Records from a data collection
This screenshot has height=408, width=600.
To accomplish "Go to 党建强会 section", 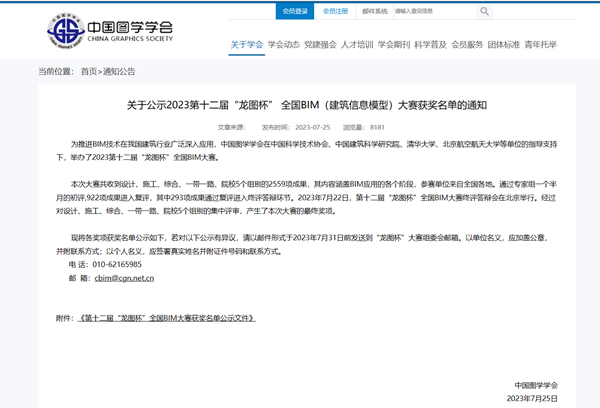I will pos(319,45).
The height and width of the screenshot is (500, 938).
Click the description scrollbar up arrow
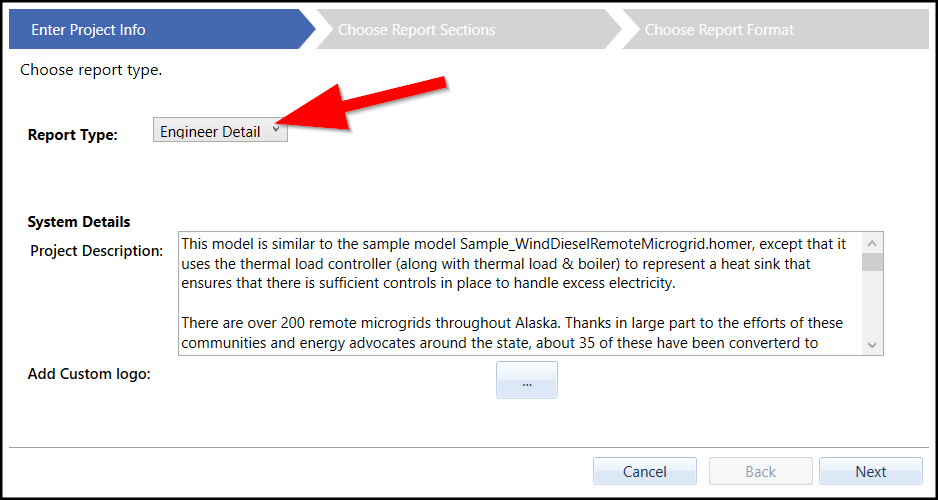coord(872,243)
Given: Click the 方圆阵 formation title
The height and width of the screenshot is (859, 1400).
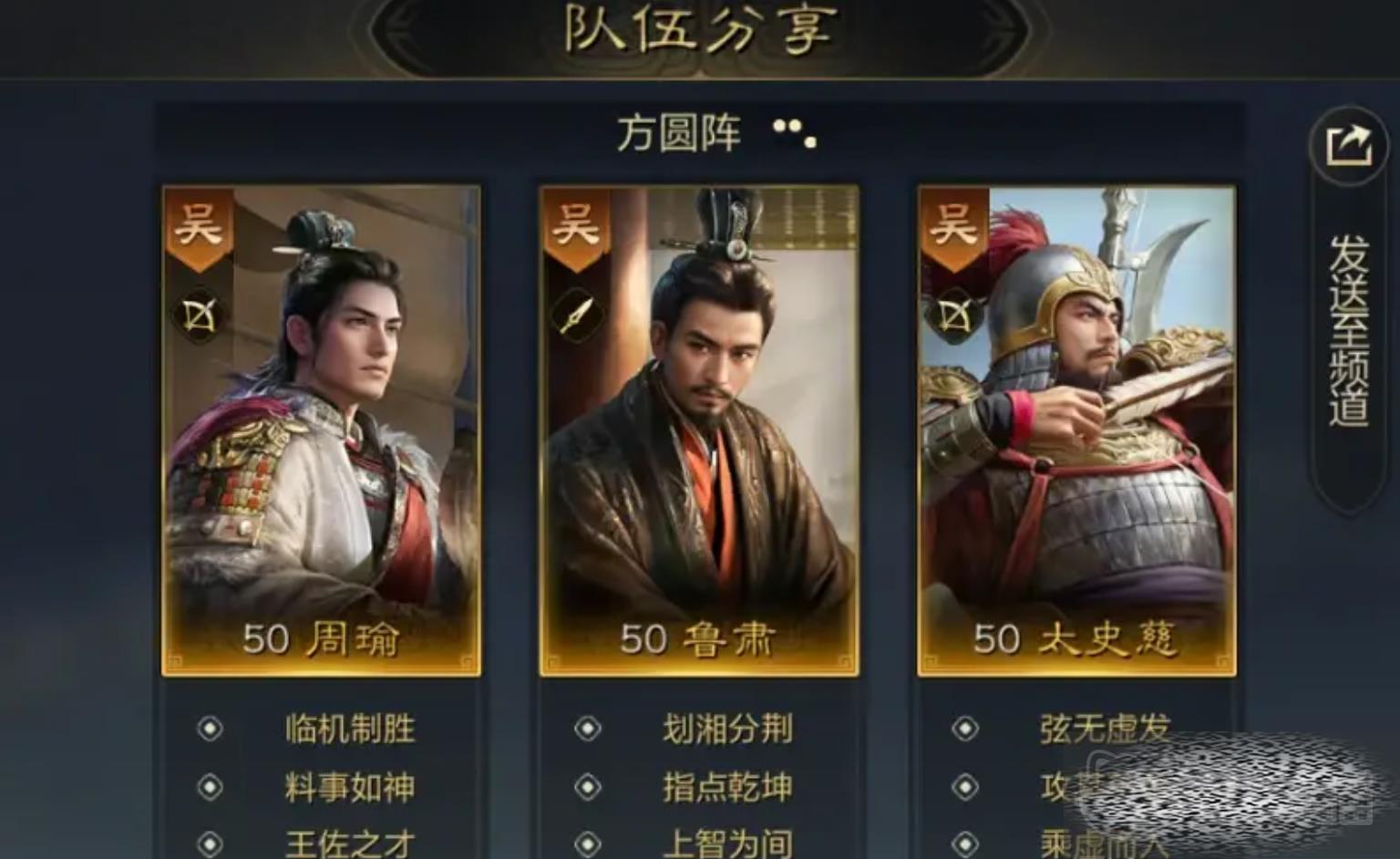Looking at the screenshot, I should (679, 133).
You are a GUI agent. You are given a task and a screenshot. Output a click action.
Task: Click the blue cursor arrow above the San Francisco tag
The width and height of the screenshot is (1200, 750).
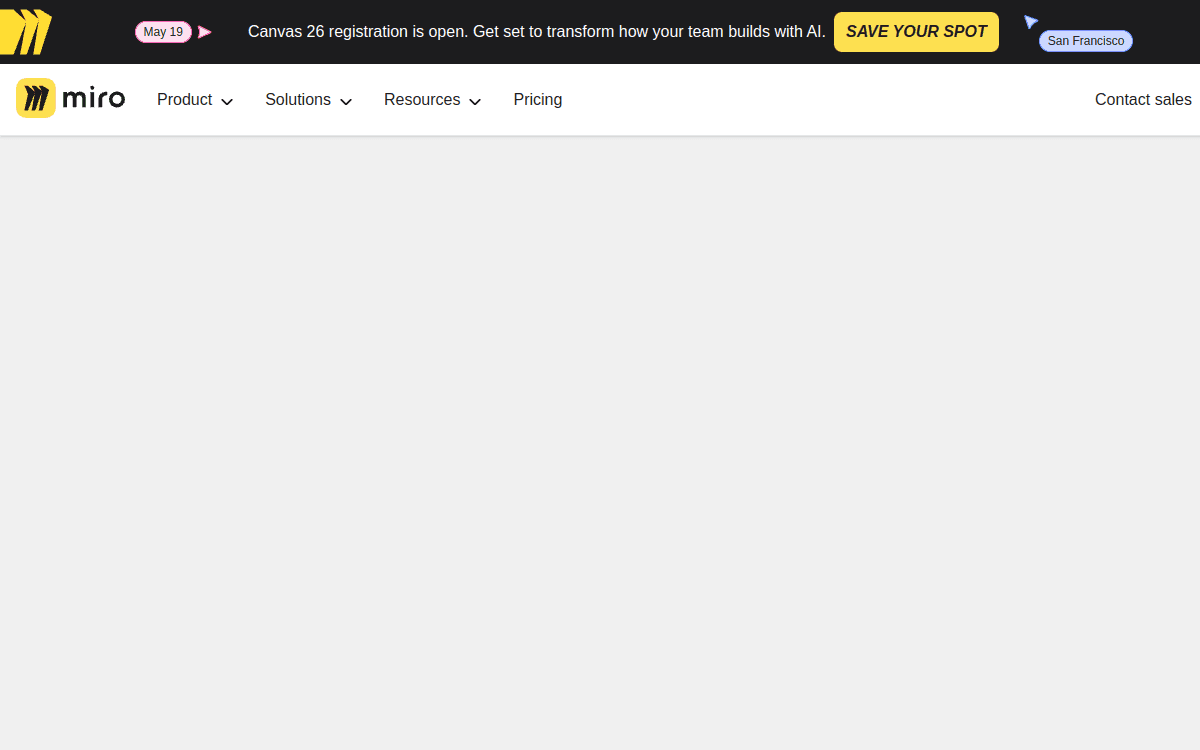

# Problem statement
Print only the lines from the one with "Given: Click the 方圆阵 formation title" through the last line of the data above, exactly and with both ends, and please omit any pictures.

# Solution to this task
Given: Click the 方圆阵 formation title
The height and width of the screenshot is (859, 1400).
Looking at the screenshot, I should (679, 133).
You are a GUI agent. You are given a task and a screenshot. Output a click action.
Task: Click the blue cursor arrow above the San Francisco tag
The width and height of the screenshot is (1200, 750).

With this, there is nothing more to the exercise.